Les récents attentats, par-delà l’émotion, soulèvent des problèmes d’intendance. Les hôpitaux ont dû faire face à un afflux tout-à-fait exceptionnel de blessés par balles ; ils se sont semble-t-il montrés à la hauteur, et la mobilisation des professionnels a été complétée par celle des bénévoles, notamment les donneurs de sang. Ensuite, il va falloir s’occuper de l’indemnisation des victimes : 4 000 dossiers à traiter par le Fonds de garantie d’actes de terrorisme et d’autres infractions (FGTI), autant que depuis la création de ce fonds en 1986, selon Les Echos du 23 novembre.
Les réserves du Fonds sont suffisantes (1,2 Md€), si bien que le ministre des finances a pu dire : "le problème n’est pas l’argent, mais la rapidité et l’accompagnement des victimes." Pour instruire tous ces dossiers, pour s’occuper correctement des personnes concernées, il faut clairement beaucoup plus de personnel que d’ordinaire. Le fait que le FGTI soit en fait géré par le FGAO, le Fonds de garantie des assurances obligatoires de dommages, facilite les choses : à l’intérieur du FGAO, il existe sans doute une certaine adaptabilité des agents, permettant de consacrer davantage d’entre eux à ce qui est l’urgence du moment. Mais probablement faudra-t-il avoir recours à d’autres personnes encore : l’adaptabilité et la polyvalence constituent à l’évidence la clé pour résoudre ce problème.
Il en va de même dans bien d’autres cas de figure. Le Figaro du 23 novembre relate comment est organisé le passage des migrants d’Autriche en Allemagne : l’ordre et la discipline ne président pas par miracle à cette opération, mais parce que les policiers des deux pays et les bénévoles d’associations d’accueil des migrants coopèrent efficacement. Je suppose que, dans chacune de ces catégories, on trouve une majorité de personnes qui n’ont pas pour fonction habituelle de contrôler, enregistrer, nourrir, héberger, et plus généralement prendre en charge des foules venues de Syrie, d’Iraq, d’Afghanistan, du Kosovo et d’autres pays où l’ordre ne règne pas. Là encore, c’est l’adaptabilité et la polyvalence, y compris celle fournie par le bénévolat, qui donne un bon résultat.
J’ai déjà eu l’occasion d’indiquer ici-même que le traitement des dossiers de demande d’asile, dont le nombre peut passer du simple au double (ou vice-versa) en quelques années, et plus rapidement encore ces temps-ci, ne fonctionnera correctement que le jour où les services ad hoc seront à géométrie variable, occupant un nombre plus ou moins grand de fonctionnaires selon que les demandeurs se pressent plus ou moins au portillon. Cela requiert à l’évidence qu’un bon nombre de fonctionnaires soient polyvalents, capables de passer, par exemple, de l’état civil ou des permis de construire à l’instruction des demandes d’asile, et vice-versa. L’idée de mettre à contribution les postiers, surnuméraires, pour aider à faire passer les permis de conduire, pour lesquels les listes d’attente s’allongent de manière inadmissible, devrait si j’ose dire faire des petits.

◇ ◇ ◇ ◇ ◇

TRAVAIL DEMANDÉ: D'après l'extrait, à combien s'élèvent les réserves du Fonds de garantie d'actes de terrorisme et d'autres infractions ? Le matériel présenté ensuite n'a aucun rapport avec l'extrait ci-dessus.

Données de localisation de cibles visibles:
◇ ◇ ◇ ◇ ◇

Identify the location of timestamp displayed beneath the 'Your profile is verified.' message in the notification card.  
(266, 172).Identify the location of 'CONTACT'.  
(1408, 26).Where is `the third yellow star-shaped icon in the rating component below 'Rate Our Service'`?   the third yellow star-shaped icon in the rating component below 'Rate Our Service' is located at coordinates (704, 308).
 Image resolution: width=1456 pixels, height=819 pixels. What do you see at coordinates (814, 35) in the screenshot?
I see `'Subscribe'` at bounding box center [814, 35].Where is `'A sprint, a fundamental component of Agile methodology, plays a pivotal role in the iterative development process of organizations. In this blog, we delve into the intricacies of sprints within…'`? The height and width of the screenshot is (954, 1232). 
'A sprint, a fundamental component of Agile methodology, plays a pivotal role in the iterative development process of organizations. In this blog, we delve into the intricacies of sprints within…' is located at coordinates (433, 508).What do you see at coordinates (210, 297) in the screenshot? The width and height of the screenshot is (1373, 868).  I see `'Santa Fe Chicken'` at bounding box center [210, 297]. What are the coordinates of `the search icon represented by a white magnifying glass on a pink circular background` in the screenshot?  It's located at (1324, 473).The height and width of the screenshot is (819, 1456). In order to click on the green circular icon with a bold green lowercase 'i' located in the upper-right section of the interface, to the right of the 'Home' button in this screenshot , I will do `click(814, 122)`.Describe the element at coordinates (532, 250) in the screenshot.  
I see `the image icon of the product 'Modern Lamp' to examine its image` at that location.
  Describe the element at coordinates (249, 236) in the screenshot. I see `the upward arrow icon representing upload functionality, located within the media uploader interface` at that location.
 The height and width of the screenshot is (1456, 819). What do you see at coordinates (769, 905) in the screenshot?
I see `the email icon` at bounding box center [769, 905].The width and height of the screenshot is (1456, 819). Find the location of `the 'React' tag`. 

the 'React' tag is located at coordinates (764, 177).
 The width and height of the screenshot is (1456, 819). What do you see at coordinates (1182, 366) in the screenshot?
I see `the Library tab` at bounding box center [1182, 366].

◇ ◇ ◇ ◇ ◇

CORRIGÉ DE L'EXERCICE: 1,2 Md€.